At first I thought he just wanted out which I'm sure he does. But I also found out he's been texting an ow about over 50 x a day. I brought that up at the mc and he swears he is not cheating but he only thinks that sex is cheating so I also told him about emotional cheating. I am at the point that we have een so unhappy for so many years that if he wants to go he should go. 
We started mediation but unfortunately since then he lost his job of 20 yrs. He is interviewing and received severance but pretty much we are at a standstill since we do not want to go through all the severance. He is still living at home and we have not told the kids. We are even still sleeping in the same bed not that there has been any activity in the bed for the last 4 yrs. 
He does plan to move out and get his own place as soon as he is employed again. We are keeping everything amicable but sometimes I just want to scream "How can you do this!" His father will stay living here with us - he is getting older and has no where to go. My sils do not have room for him. 
I do not know how we will tell the children. 
I do not know how I will make it without him. 
I have been a SAHM mostly because my youngest has many issues and many doctors appointments. I only sub and there are no teaching jobs in my area. 
I know he is still texting the OW so I am anxious for him to go. 
I feel so alone ...


----------



## jessi (Feb 11, 2009)

Hi there toni4038,

First of all let me say that I'm sorry for the life you are living.
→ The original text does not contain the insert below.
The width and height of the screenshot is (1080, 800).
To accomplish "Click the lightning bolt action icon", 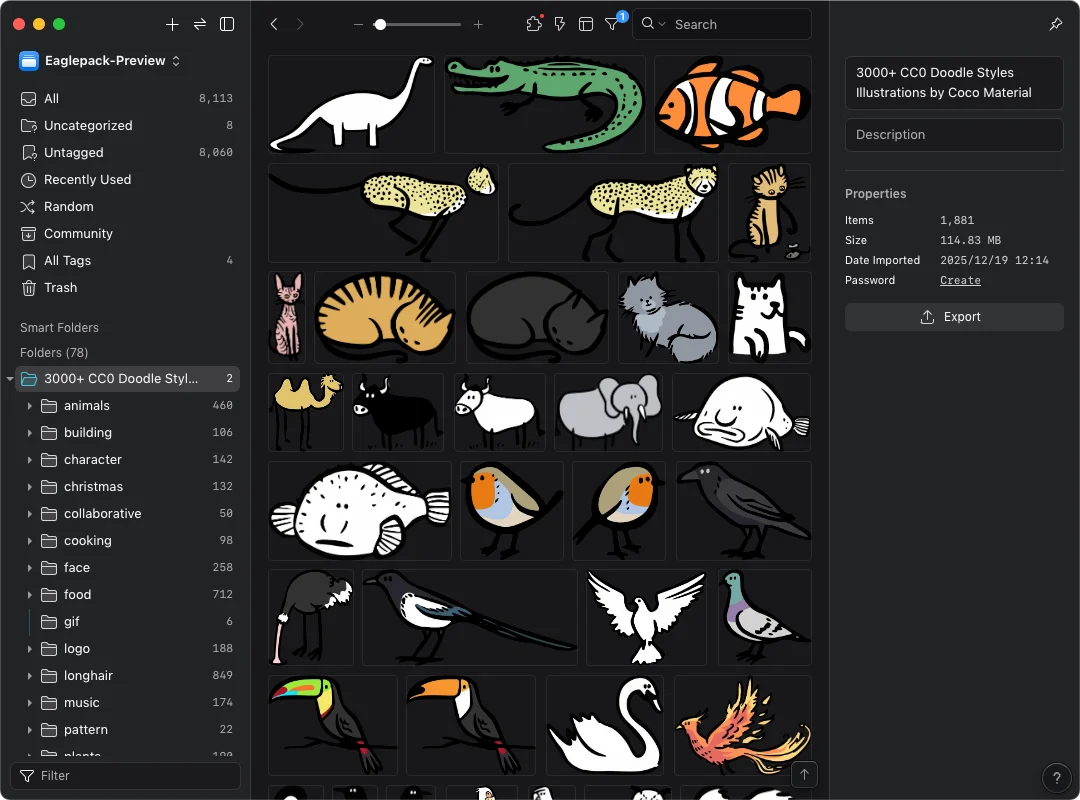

It has to be tough to have so much on your plate, you are probably at your wits end.....
Your husband needs to leave the house and move on with the life he wants for himself, you are not responsible for him any longer since he has chosen to leave the marriage and be involved with someone else.....
I would tell the children about his decisions including the OW and work towards him going to live somewhere else....
You can make it without him, you will get a job of some sort and everything will work out, you are just scared of the unknown......don't be, this isn't life you are living it's just existing in a painful way.....
Get your power back this man is not worth it at least not like this....
Step up for yourself, stop feeling sorry for yourself and get up and start getting your plan together......
Your husband needs a stilf kick in the a** to wake himself up from a life which hurts his family......
If he wants out and on with the OW, let him go.......in fact make him go, go see a lawyer, get your rights, get the plan going.......


----------